Integrating ultrafiltration fractionation and click chemistry for the construction of lignin-derived dye dispersants

Lignin, the most abundant aromatic polymer from nature, represents a promising feedstock for sustainable functional materials. Yet its intrinsic structural heterogeneity and broad molecular weight distribution limit its use in performance‑sensitive applications such as dye dispersants. Here, this study reports an integrated strategy for lignin modification, combining ultrafiltration fractionation and click coupling to construct structurally well‑defined dye dispersants. As a prerequisite, we compared different lignin fractionation methods. Solvent dissolution efficiently removed carbohydrate, protein, and sulfur impurities. In contrast, ultrafiltration enabled precise control of molecular weight and size‑dependent distribution of carbohydrate residues.
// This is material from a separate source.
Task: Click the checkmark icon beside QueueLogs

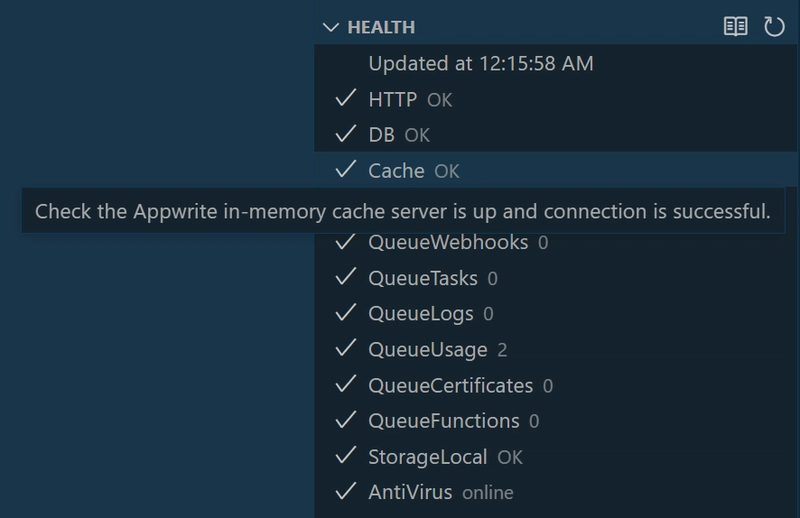Action: click(x=346, y=313)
These structural differences strongly influenced lignin self‑assembly. They revealed that molecular weight, polarity, branching, and aromaticity collectively dictate colloidal morphology and uniformity. Selective azidation allowed controlled hydroxyl blocking, and tunable demethoxylation. It also provided predictable reactivity, generating clickable lignin building blocks with preserved aromatic frameworks. Subsequent click chemistry coupling achieved near‑quantitative triazole formation and highly efficient grafting with both small‑molecule and polymeric alkynes, resulting in significant molecular‑weight growth and narrowed dispersity. Performance evaluations showed that the click engineered lignin dispersants demonstrated excellent dispersibility and low staining. They also achieved high dye exhaustion, and strong stability at high temperatures. Among them, UL2‑S1 provided the optimal balance of phenolic‑hydroxyl capping, sulfonic‑group incorporation, and molecular‑weight characteristics. As a result, it yielded stable suspensions and robust dye affinity under industrial dyeing conditions. This work establishes a molecular‑level framework for understanding and designing lignin‑based dispersants and offers a broadly applicable platform for the scalable development of sustainable, tunable lignin‑derived functional additives.